I guess what I'm inching toward is the question of the limits of knowledge about ancient, medieval, and modern (and post-modern) Yoga.

From social and historical viewpoints it seems that our knowledge is often limited to existing texts — often written on banana leaves and, what's critical, supplemental or auxiliary to oral transmission.

This reminds me of that story (a Calvino story?) of the man looking for lost house-keys under a streetlamp in front of his house.

A passerby helps the man search. The two search on their hands and knees for an hour, but to no avail.

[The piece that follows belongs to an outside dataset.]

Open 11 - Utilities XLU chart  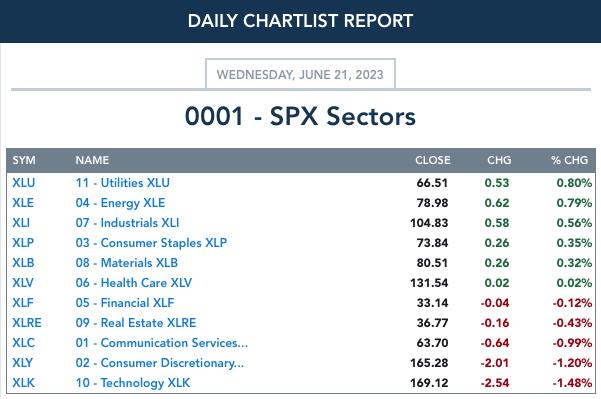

The passerby finally asks, "Well, where did you last see your keys?"

The man points toward his darkened doorway.

"Why are you looking out here on the street?"

"Because," says the man, "this is where the light is."

Again, in Black Swan, Taleb mentions a line in Will Durant's The Story of Civilization in which the Phoenicians are described as a "merchant race" due to the absence of a written legacy; it turns out that the Phoenicians wrote prodigiously — only they used a highly perishable type of papyrus that did not weather the passage of time.

The parallels between banana leaves and papyrus, as well as the limits of certain kinds of knowledge, seems to me rather striking. 

Also, I am noting a circular web of references and citations. Yet if we're all citing, for example, White's The Alchemical Body, and no one has scrutinized his scholarship, how are we not building a house of cards? 

There are, however, many heat-rocking mega-bangers of articles in Yoga in the Modern World.